» What you will do
Nothing but the lines from the one with "Viewport: 1568px width, 746px height." through the end of the listing should be reproduced, each exactly and with pictures omitted.

START The records

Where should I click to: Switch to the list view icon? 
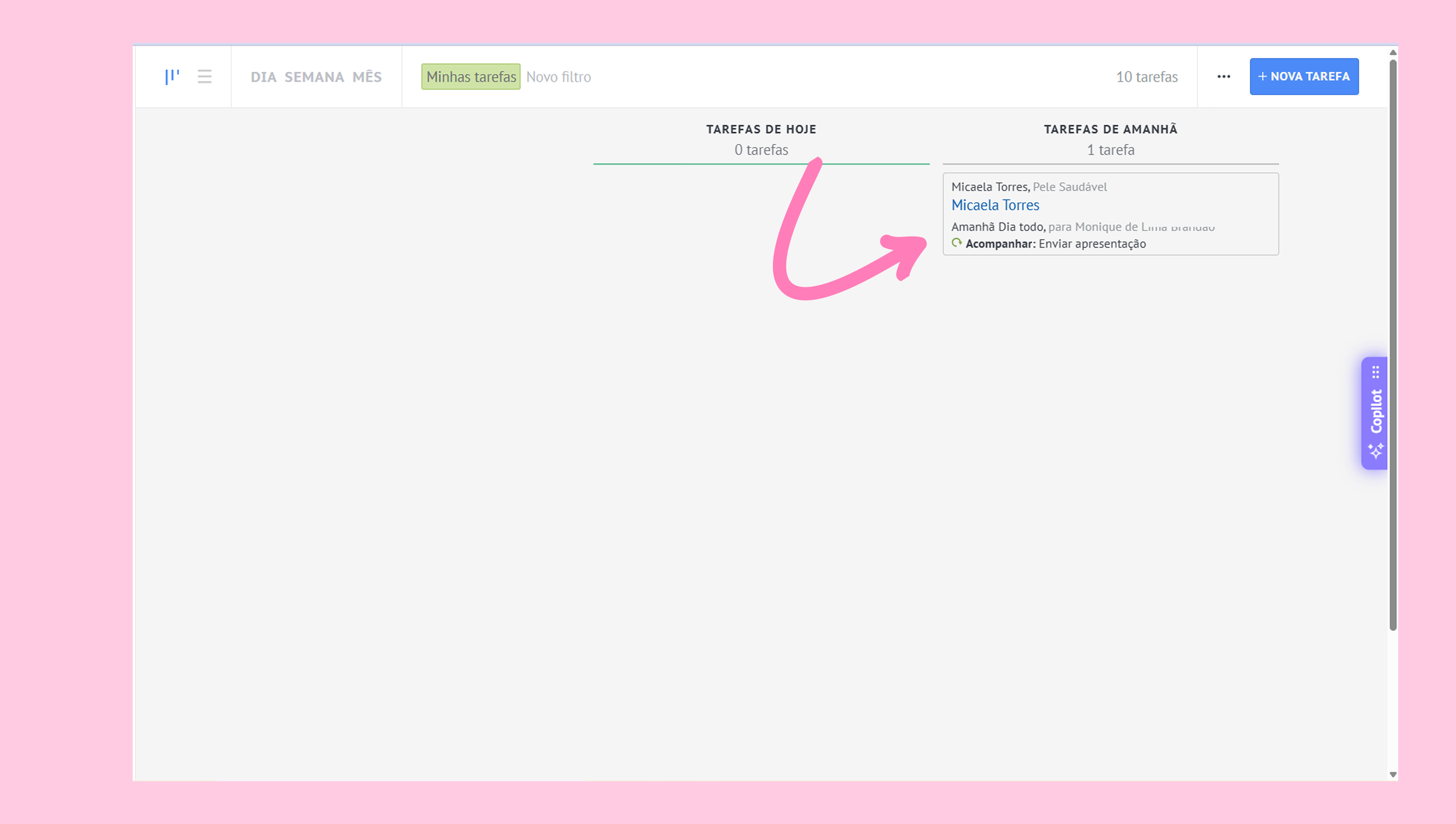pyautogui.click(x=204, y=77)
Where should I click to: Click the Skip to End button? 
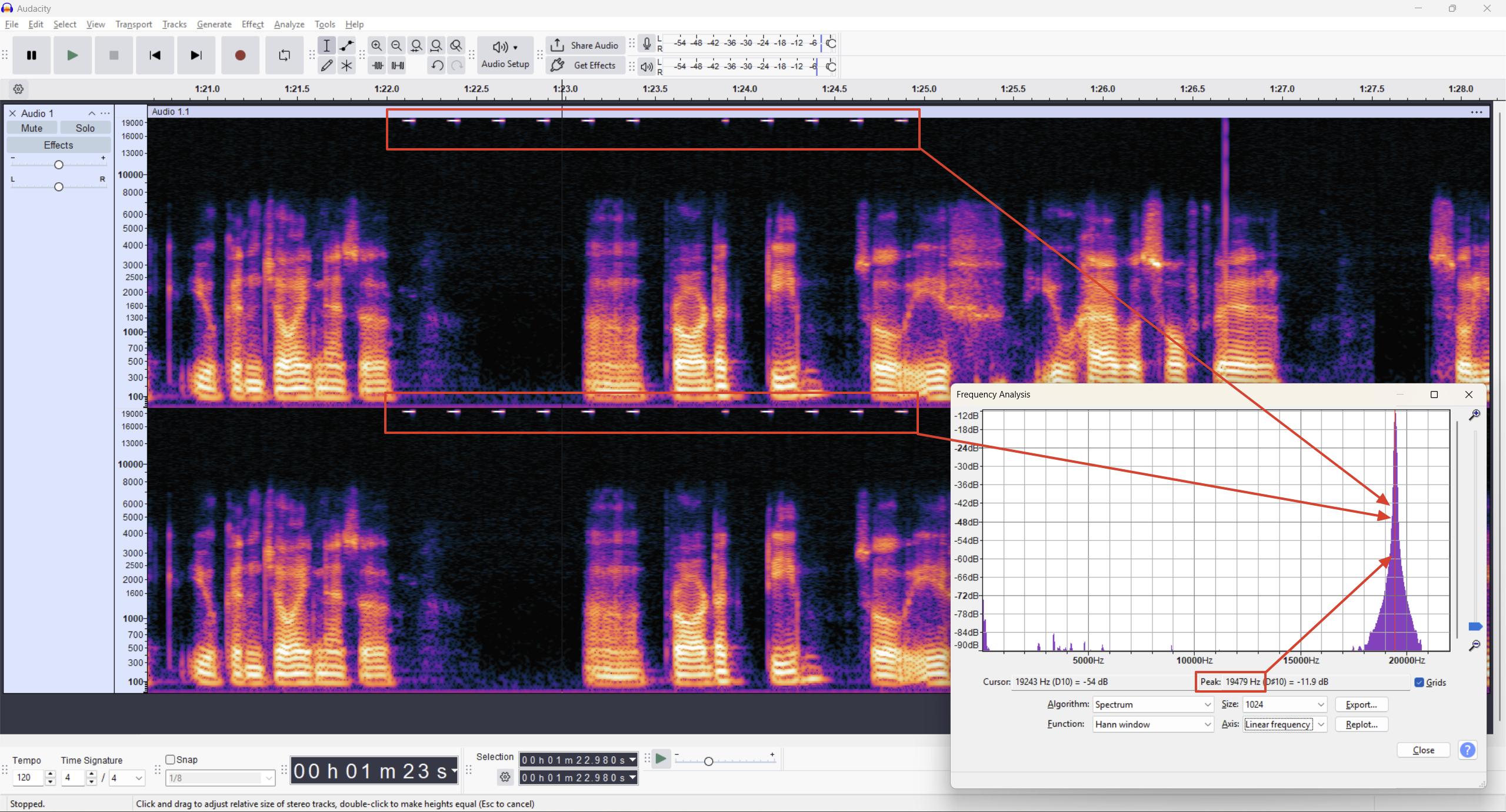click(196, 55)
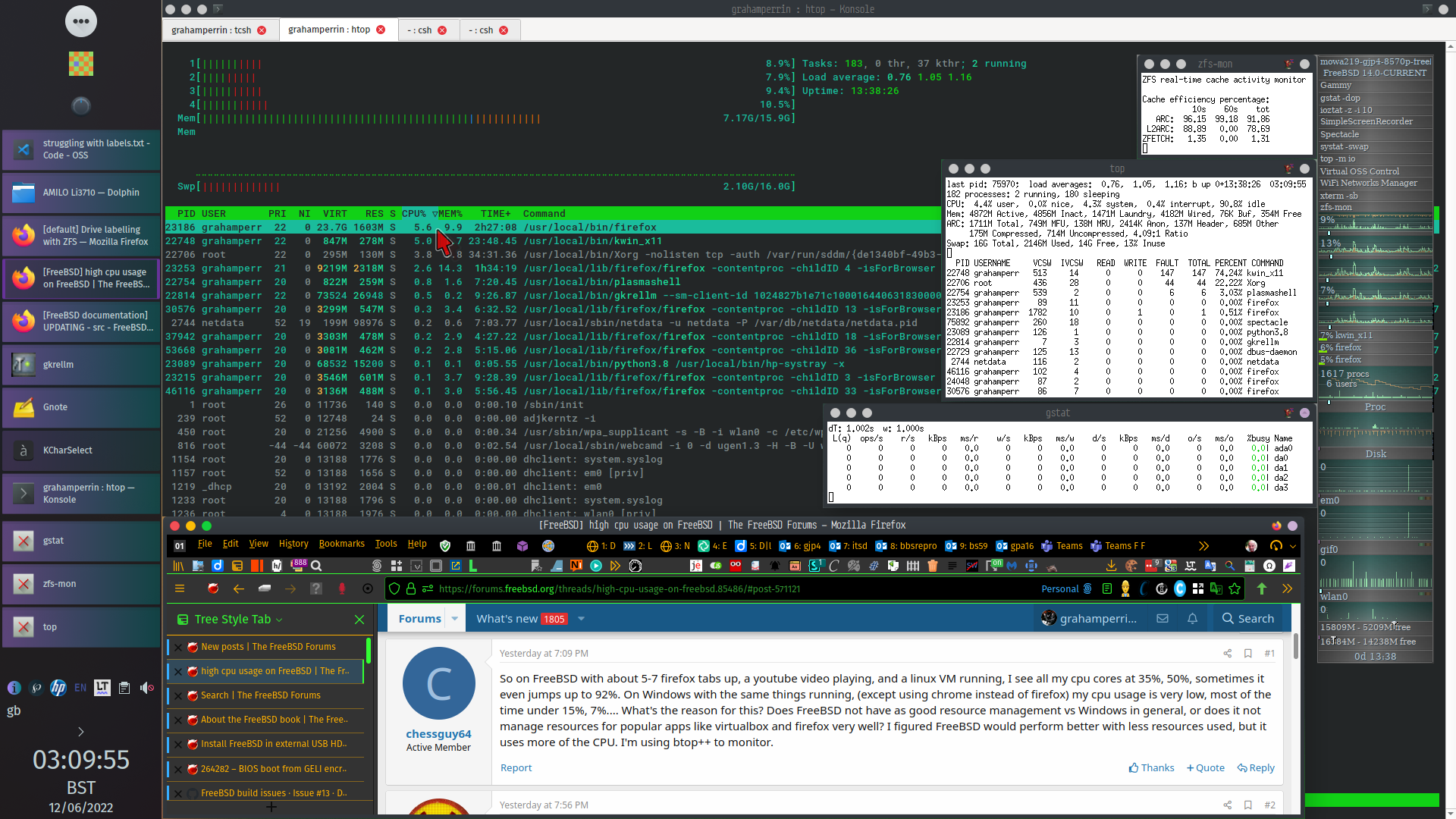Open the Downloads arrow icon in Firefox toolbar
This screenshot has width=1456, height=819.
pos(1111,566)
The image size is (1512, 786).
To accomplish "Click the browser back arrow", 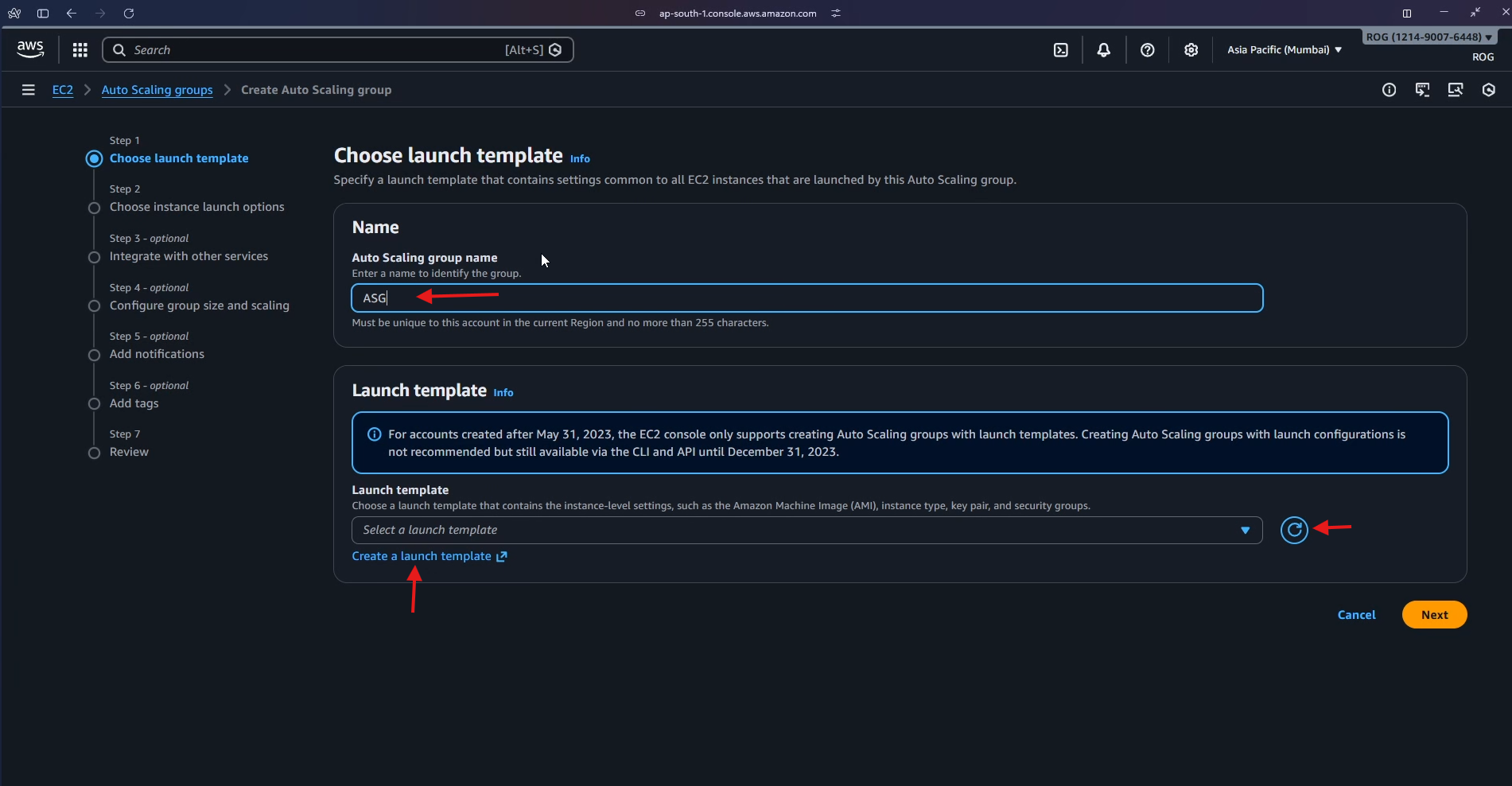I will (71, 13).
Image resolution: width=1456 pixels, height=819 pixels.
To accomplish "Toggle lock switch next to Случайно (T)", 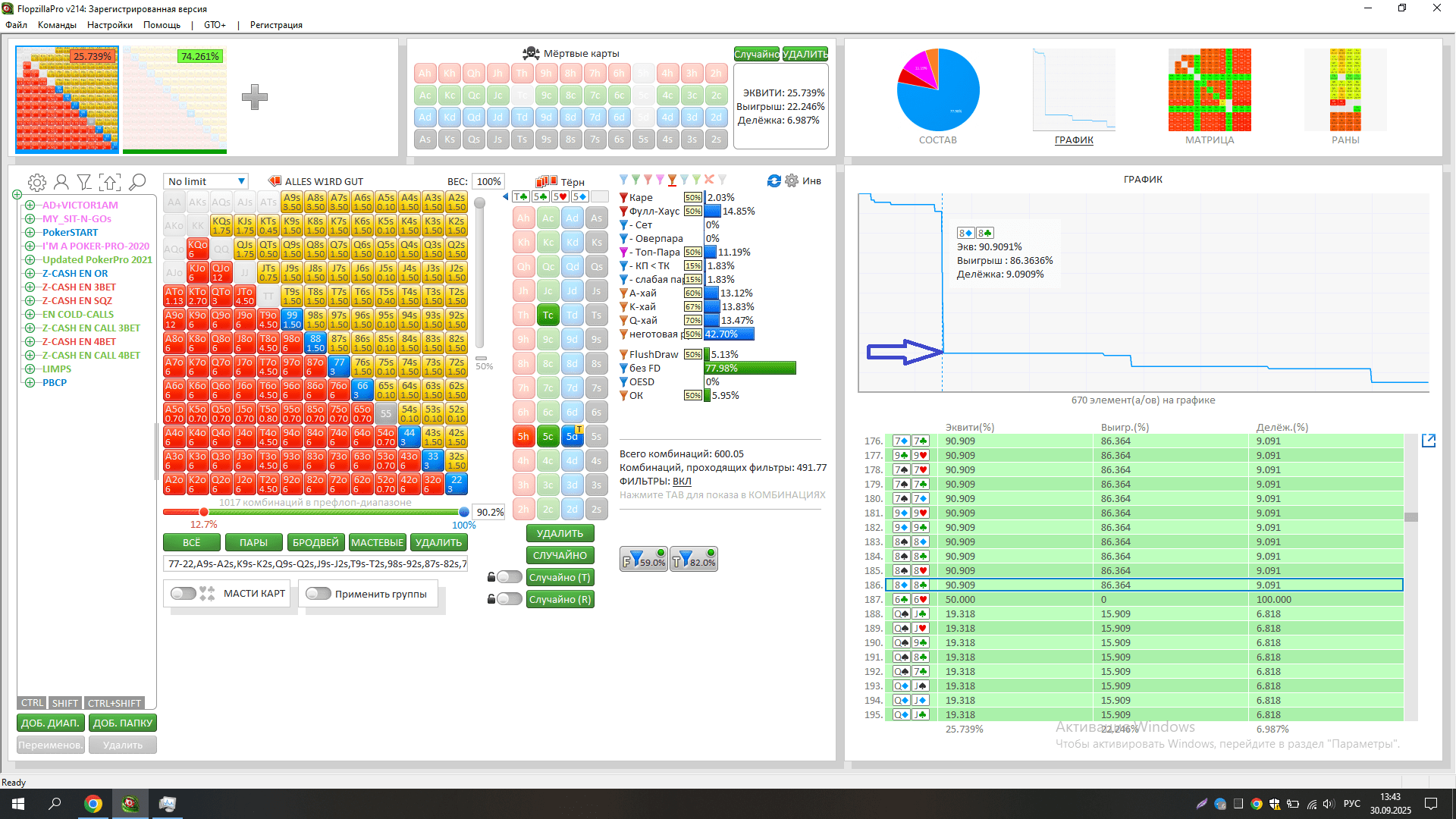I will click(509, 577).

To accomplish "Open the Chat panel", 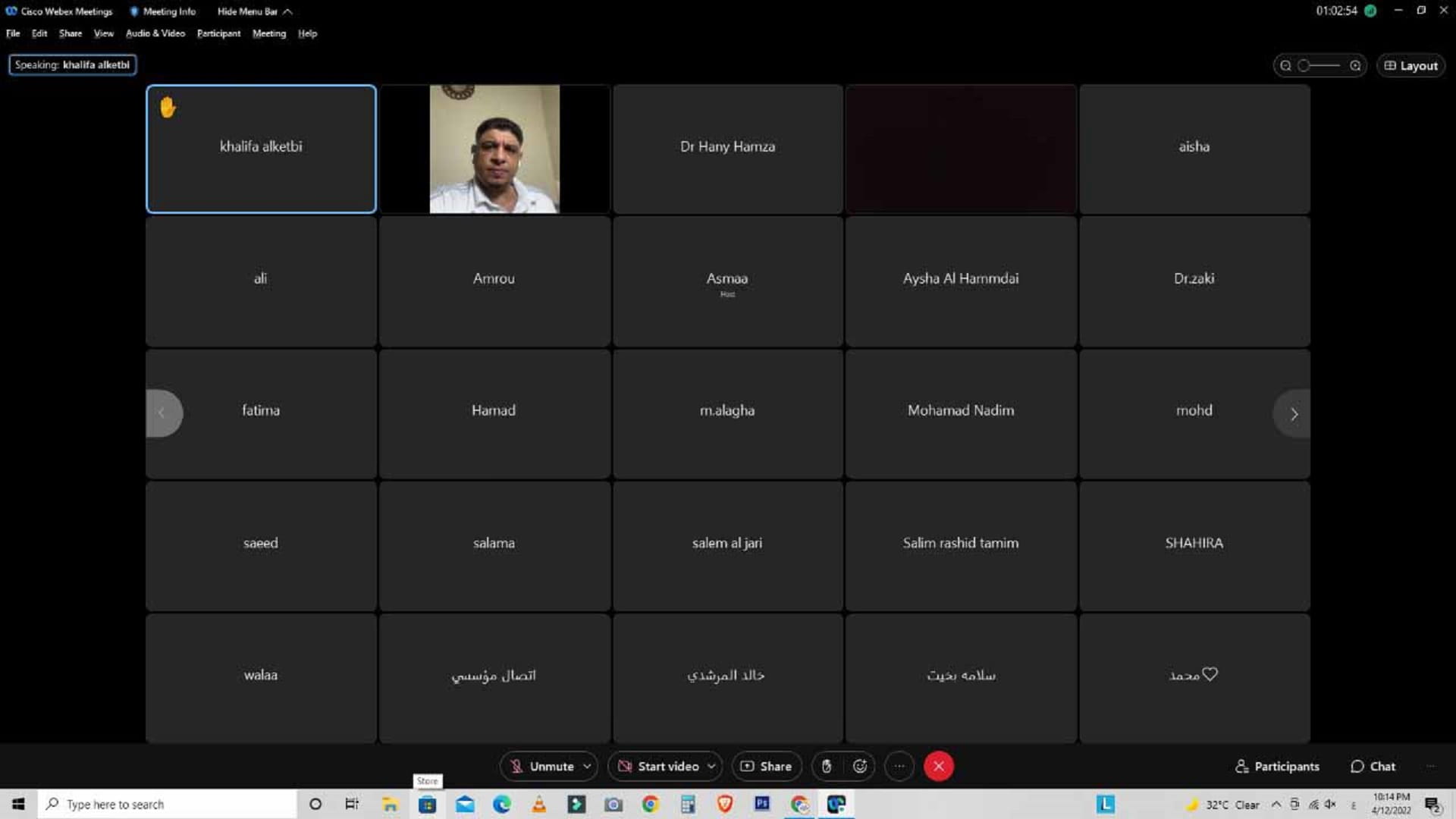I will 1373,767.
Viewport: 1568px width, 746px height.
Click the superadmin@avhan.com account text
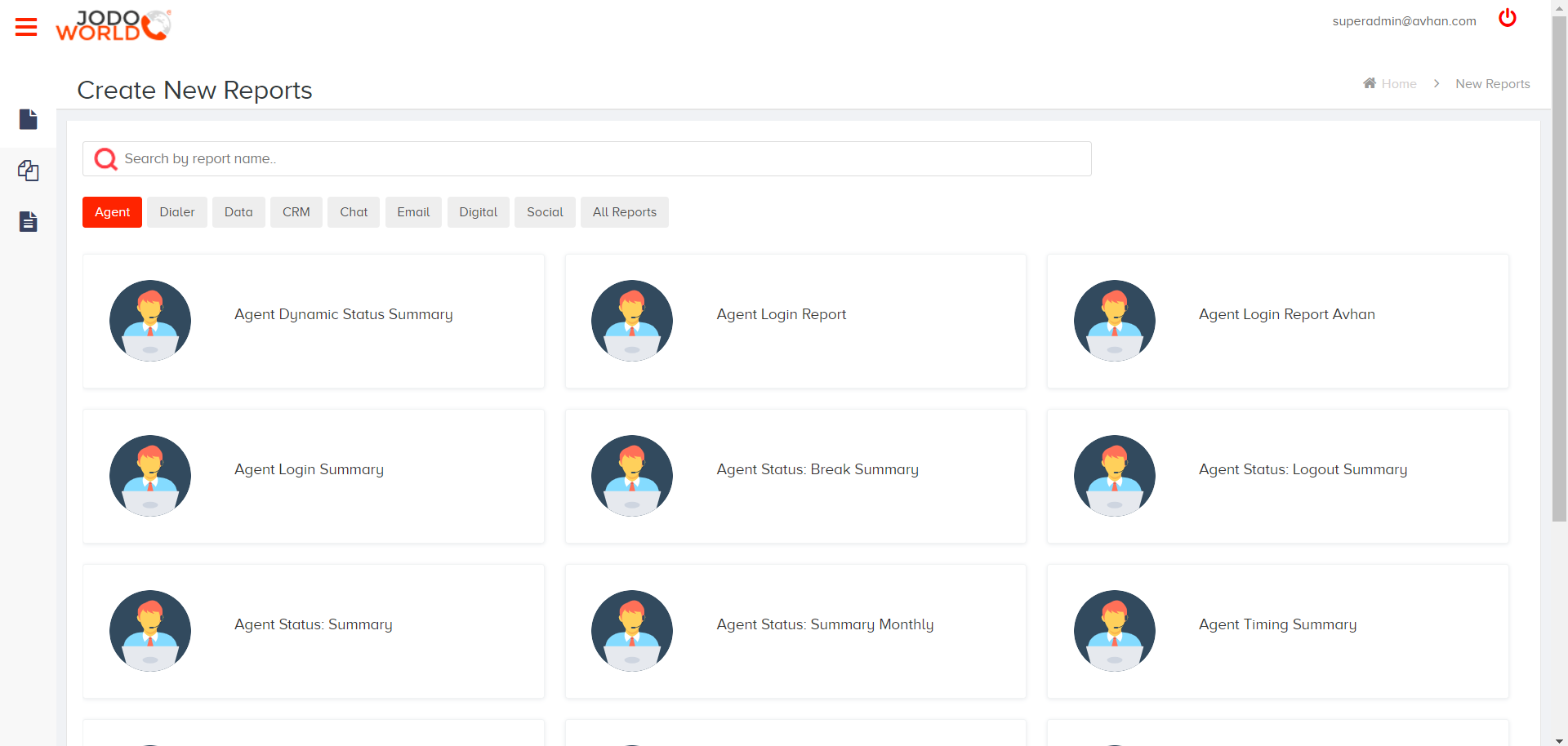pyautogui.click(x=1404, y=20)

END The records

» Answer section
Viewport: 1568px width, 746px height.
Click the superadmin@avhan.com account text
pyautogui.click(x=1404, y=20)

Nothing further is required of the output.